Cop love

To me, the sight of a cop in his brutish ugly uniform and his panoply of weapons is purely bad. The badness is a composite of fear (I really don’t want to attract his attention) and hate (why is he there at all, and why so heavily armed), and I wish somebody would take him out, or at least pin him down under covering fire and make him cry for his mother and wet his cop pants.

Others feel otherwise. Obviously. I wish I understood them better.

To me, the menacing cop looks like a menace. I mean, a menace to me.

To the cop fans, the cop also looks like a menace, but to somebody else whom they fear and loathe. Who might that be?

The obvious answer is “black people”, and there’s no question that in the US, at least, this is a big part of the picture. But then there are black cop fans too, and I think that race (though it can never be overlooked) isn’t the whole story.

The cop is plainly an object of fear, so to stan him implies that there’s someone – real or illusory – whom we fear worse, and against whom this horrid Talus might be turned.

Is that someone perhaps some part of ourselves? Is the cop the heavily armed external superego, keeping our own unruly Id in line? The personification of a punitive social order, whose rules & regs we have to obey, and are expected to love? The cop can be for us, or against us, depending on which side of us turns up. Better for than against, considering his heavy armament. Better to love him than hate him. Identify with him, or he might gun you down.

But that leaves some Id left over, and so there’s another Other too, namely all those people out there – black people (or for boogie black people, Cousin Pookie); unruly people, undeserving people, those who didn’t do their homework or got bad SATs or “made bad choices”. We who have more or less “made it” under the rules have implicitly constructed these Others onto whom we have projected our own anarchic Id, the thing that makes the cop dangerous to us.

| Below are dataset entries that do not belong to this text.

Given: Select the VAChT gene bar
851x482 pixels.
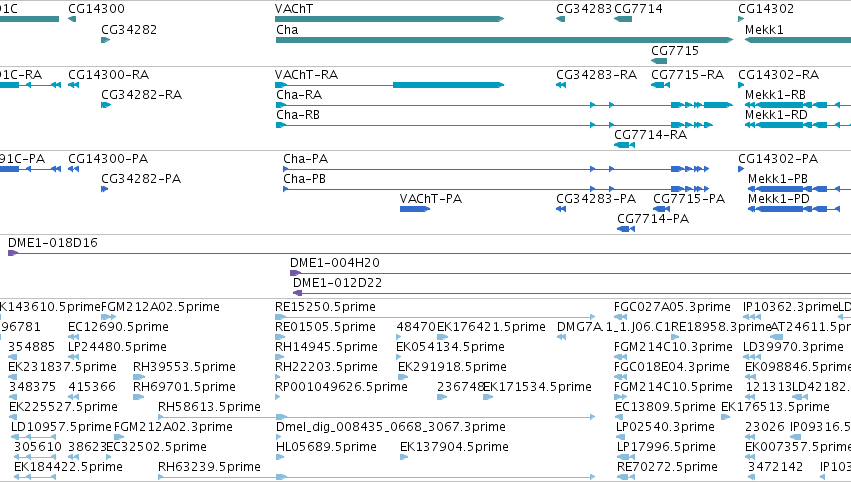Looking at the screenshot, I should coord(389,19).
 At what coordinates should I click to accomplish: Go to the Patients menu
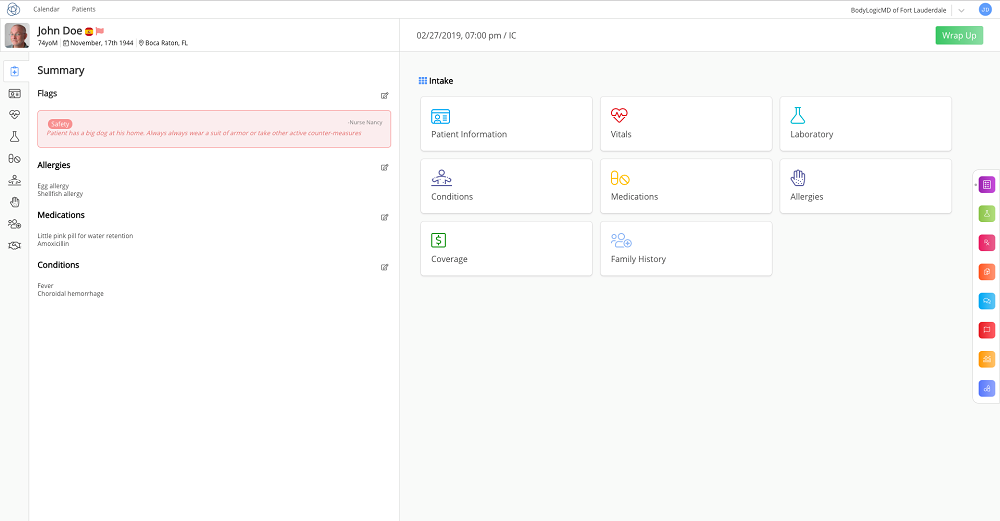tap(84, 9)
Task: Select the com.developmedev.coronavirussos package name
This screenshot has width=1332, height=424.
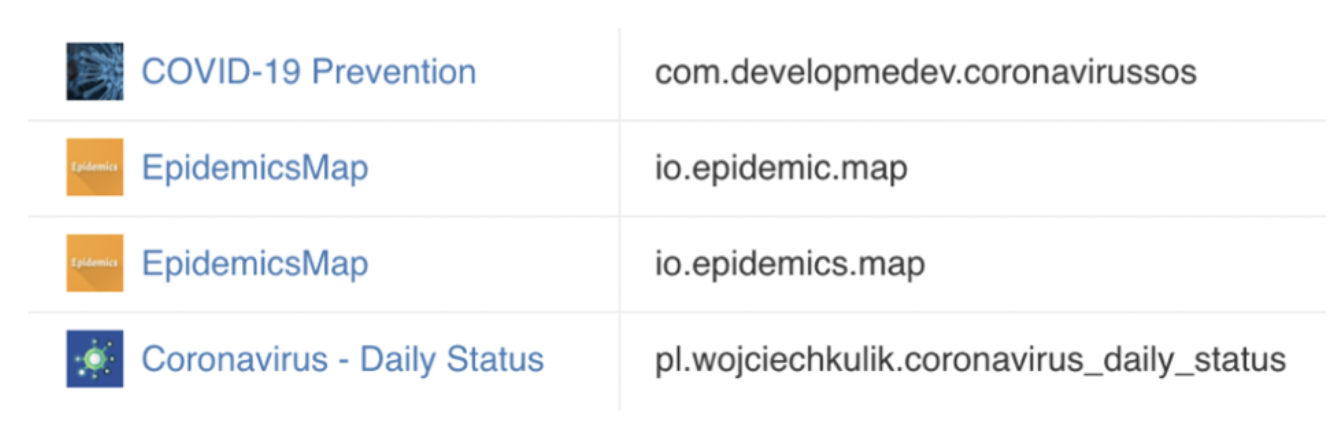Action: (925, 73)
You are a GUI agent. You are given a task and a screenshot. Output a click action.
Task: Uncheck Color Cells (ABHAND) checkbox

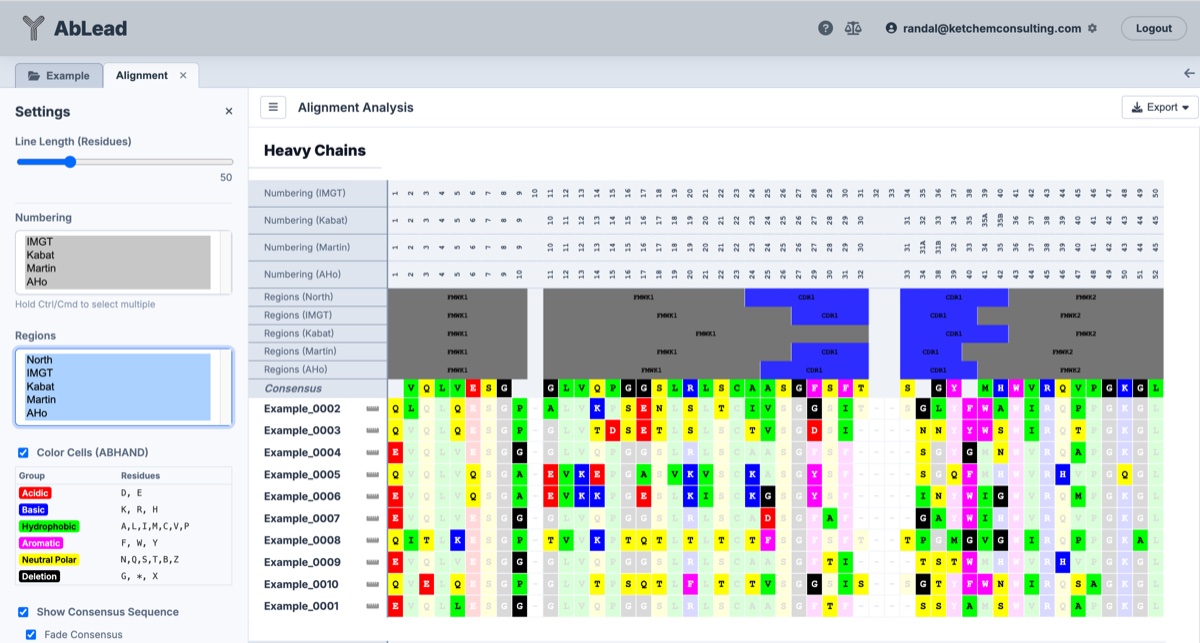pyautogui.click(x=23, y=452)
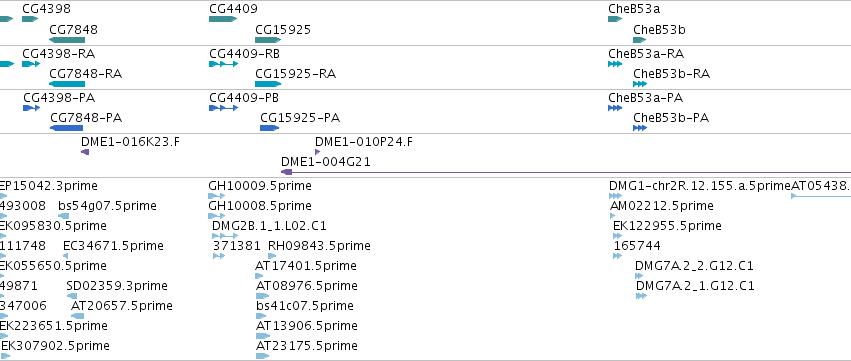The width and height of the screenshot is (851, 361).
Task: Select the CG4398-PA protein glyph
Action: point(31,108)
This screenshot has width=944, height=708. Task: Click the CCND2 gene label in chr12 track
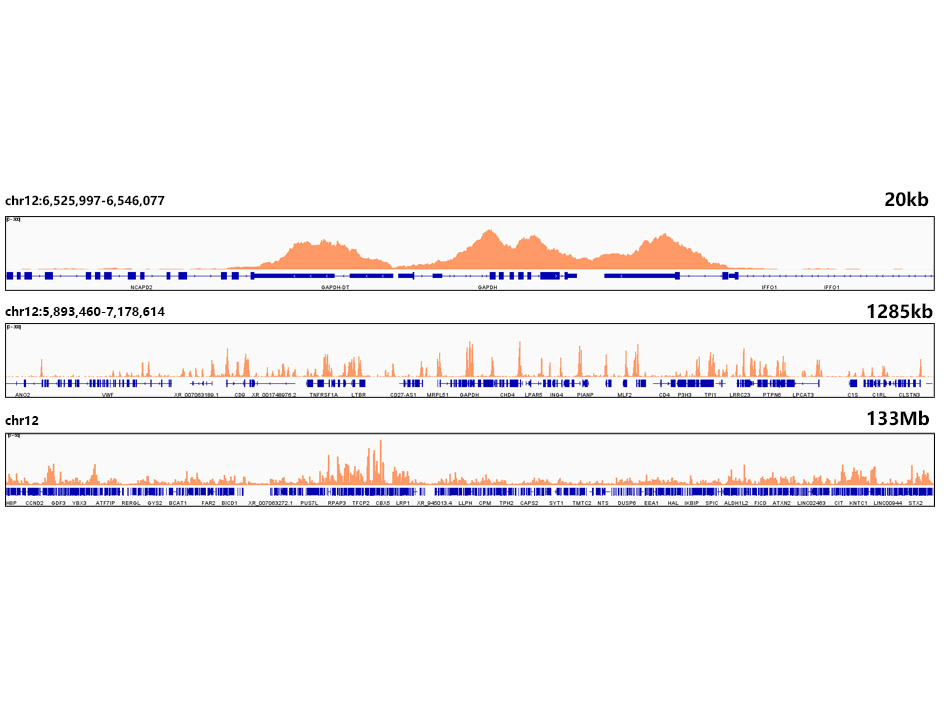pos(33,503)
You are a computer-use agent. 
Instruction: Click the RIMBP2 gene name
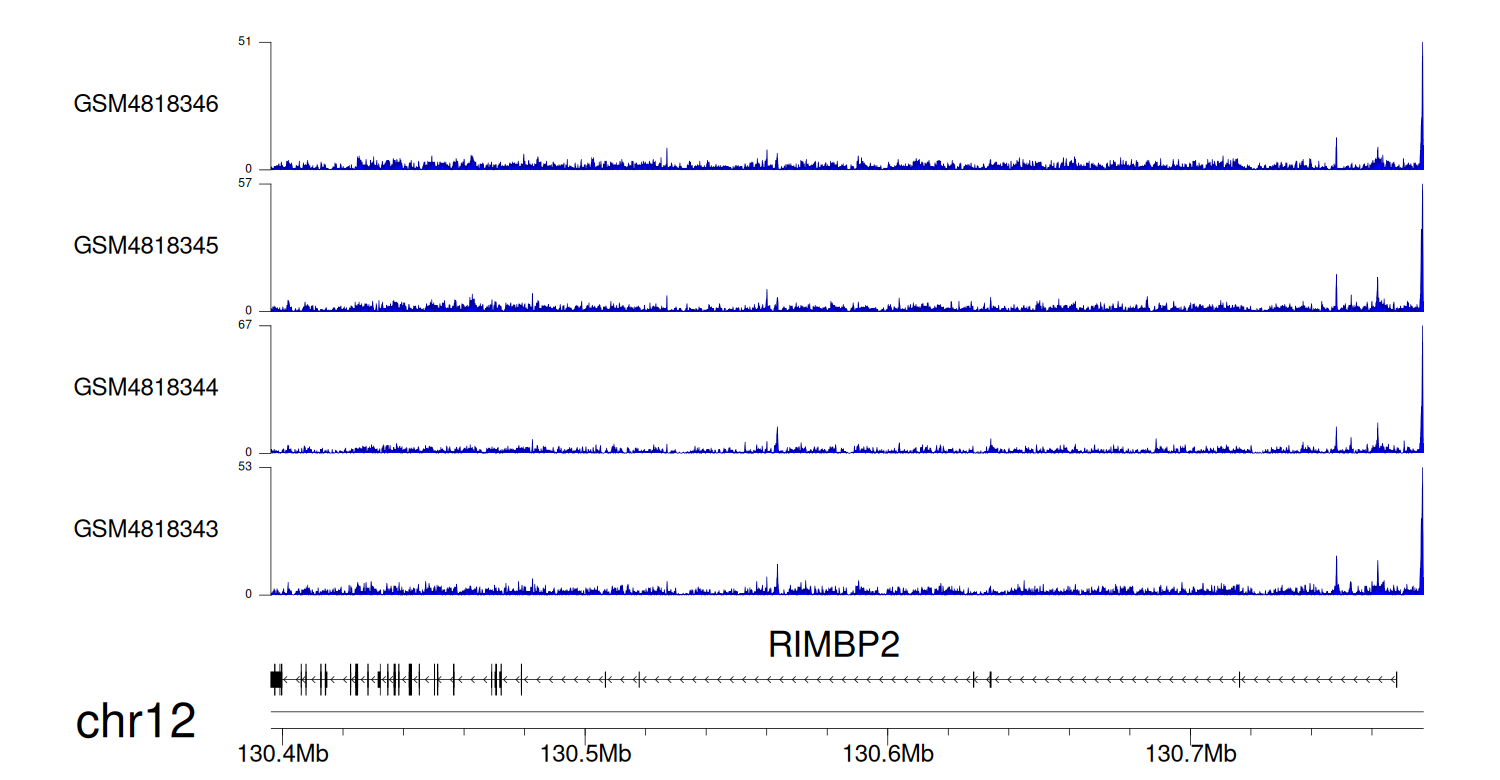click(833, 645)
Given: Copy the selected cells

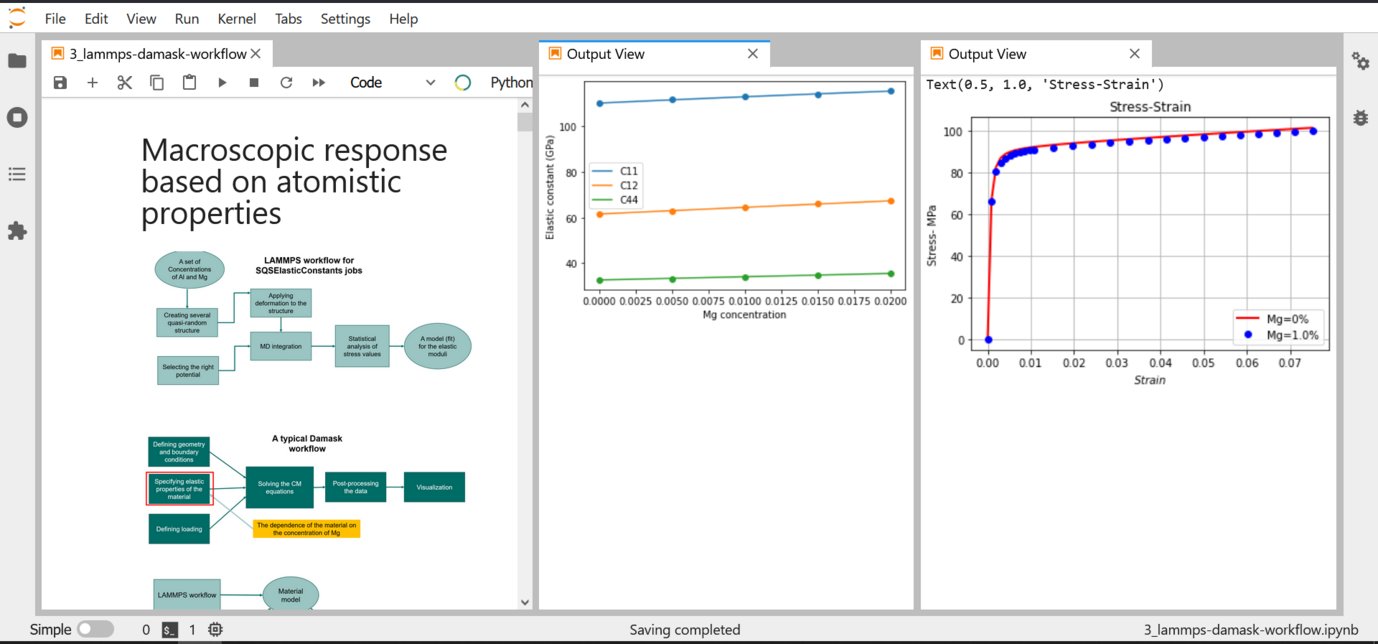Looking at the screenshot, I should coord(157,83).
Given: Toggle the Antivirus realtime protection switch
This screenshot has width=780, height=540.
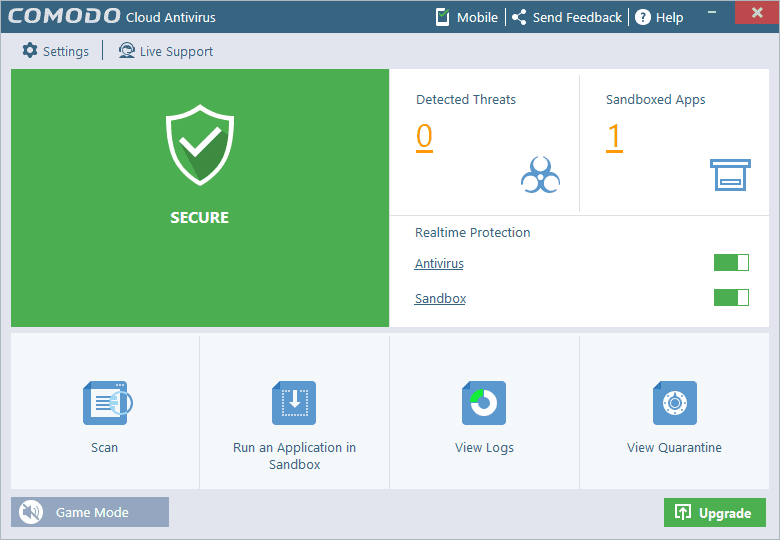Looking at the screenshot, I should point(731,263).
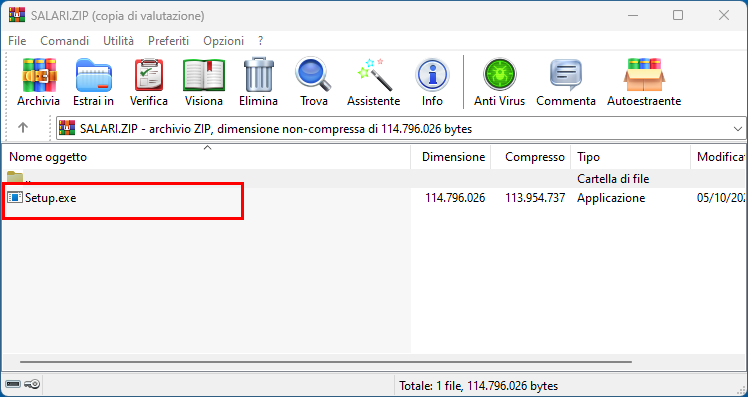Screen dimensions: 748x397
Task: Start the Anti Virus scan
Action: 499,82
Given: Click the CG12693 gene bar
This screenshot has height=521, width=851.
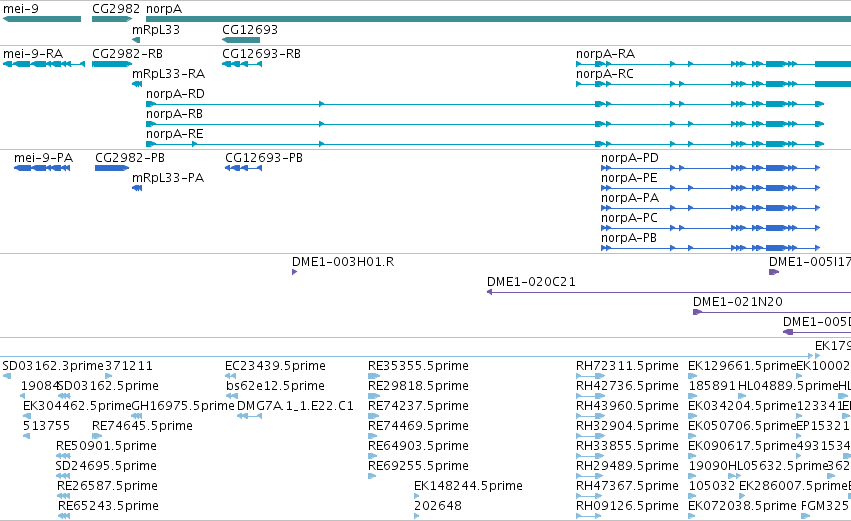Looking at the screenshot, I should 241,40.
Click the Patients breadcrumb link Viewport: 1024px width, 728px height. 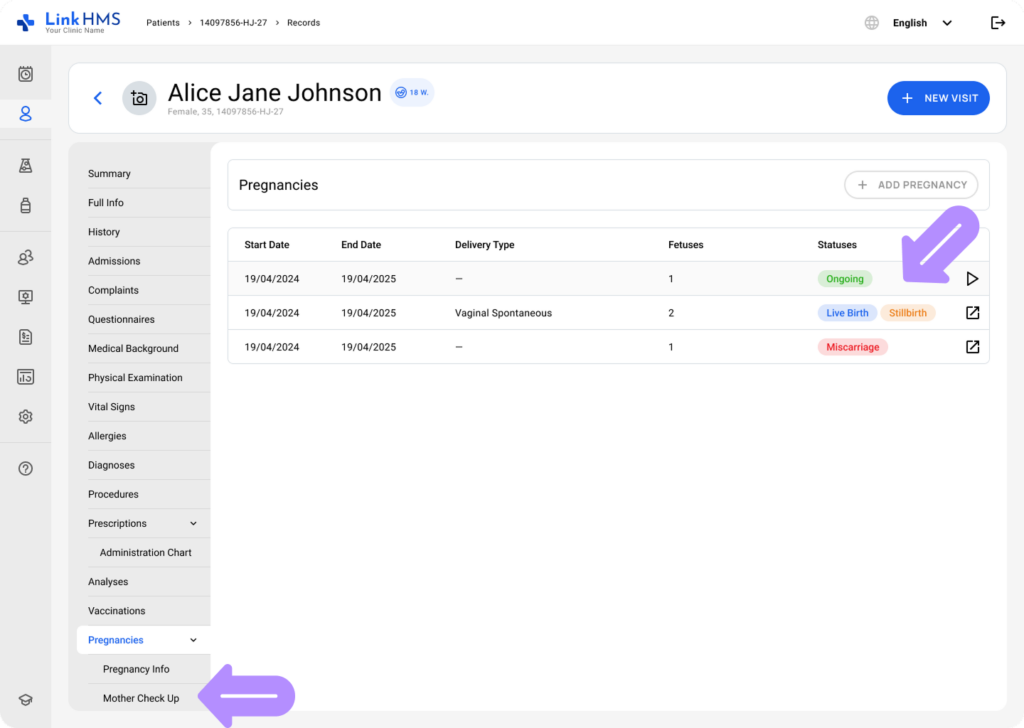coord(163,23)

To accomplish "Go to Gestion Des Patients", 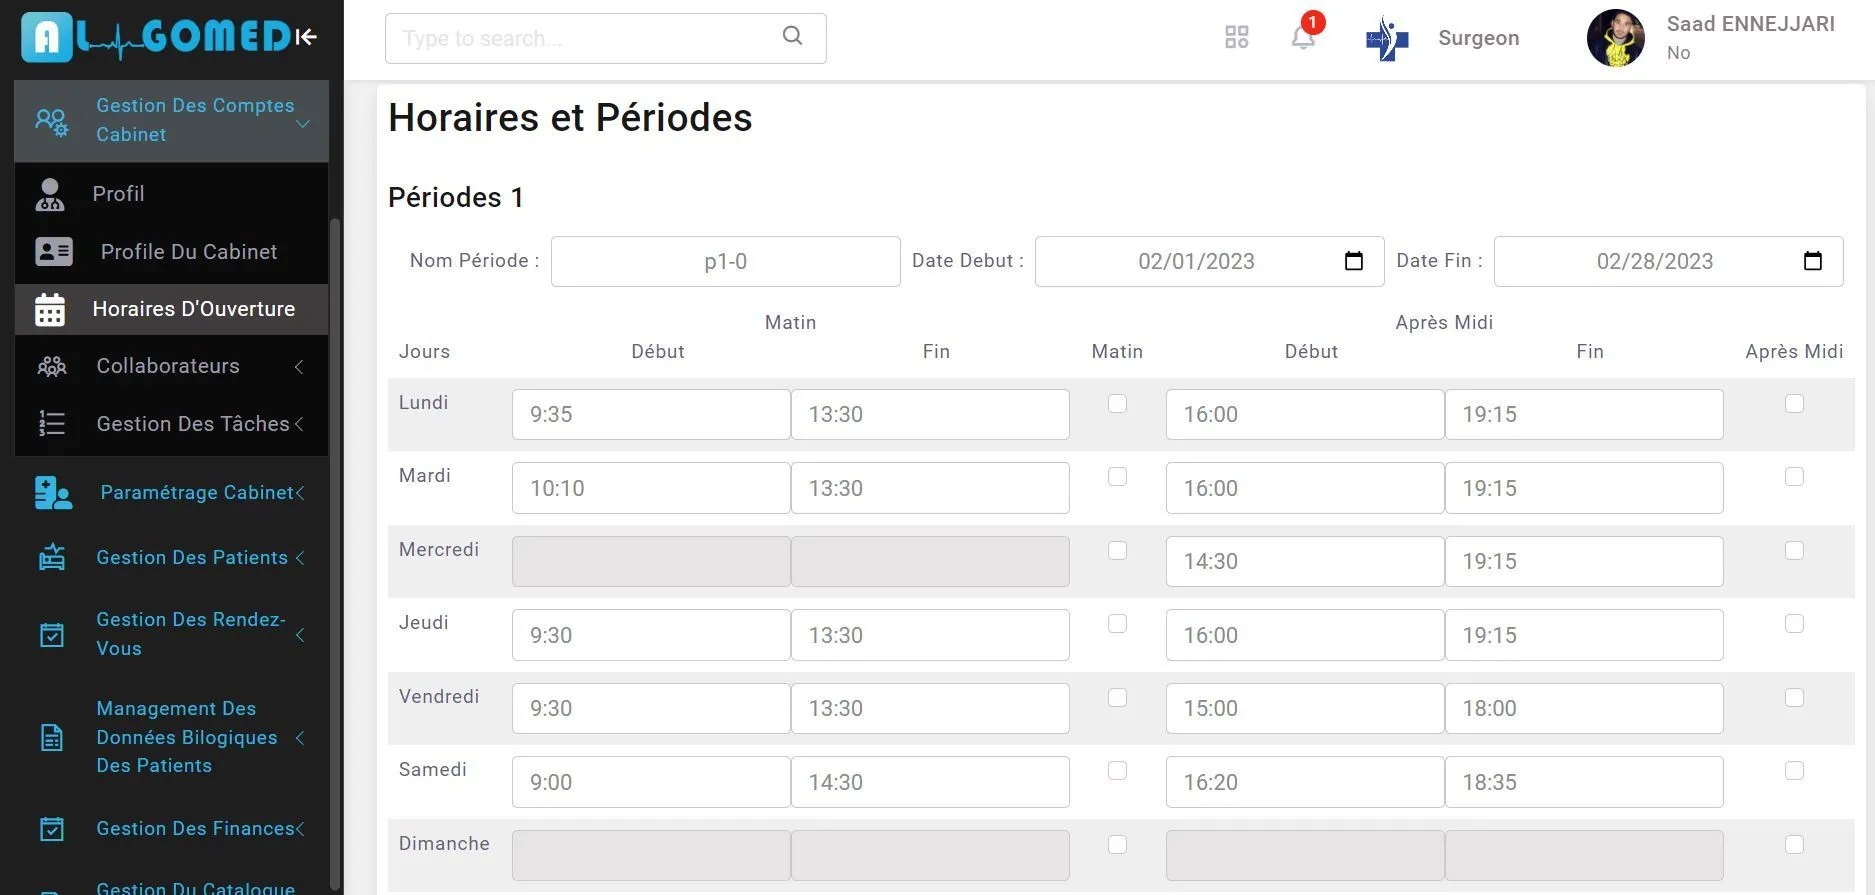I will pos(192,558).
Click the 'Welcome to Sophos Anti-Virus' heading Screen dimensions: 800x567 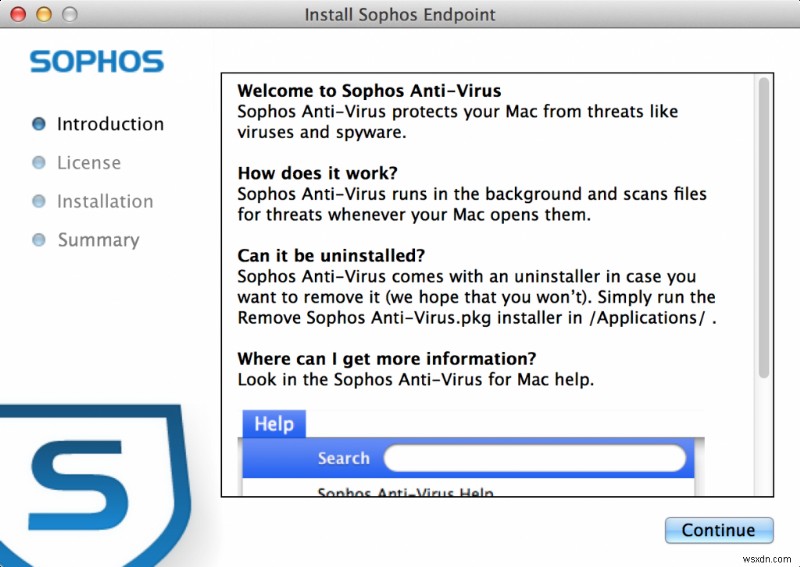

They become the externalized internal enemy. Go get ‘em, Officer!

Once you’ve gunned them down, no way that Id will rebound back onto respectable Us. And of course, no way will we have to worry about you.

One thought on “Cop love

  1. well said. except who knows what’s it like to be tazed, until it happens? people w/lots to lose got lots of fear. when I was living in D.C., some kids stole some candy from the CVS (pharmacy) and roughed up some staff or customers. i’m not exactly sure what happened, but the response is armed. Heat-packing security guards now roaming the shopping complex (not just the CVS). I was trying to do the math on the value of the food in the Safeway vs the insurance payout for a “wrongful” death from Rambo the grocery guard (though iirc, they went for a more “Rambette/Rambina”, than Rambo, look. yeah, stick a woman’s face in front of your fascist oppression as you gun down black kids for stealing candy.) guess what? it’s similar to the cost/benefit ratio of building prisons vs schools, hospitals, etc., (or building nothing at all, which is never ever an option.)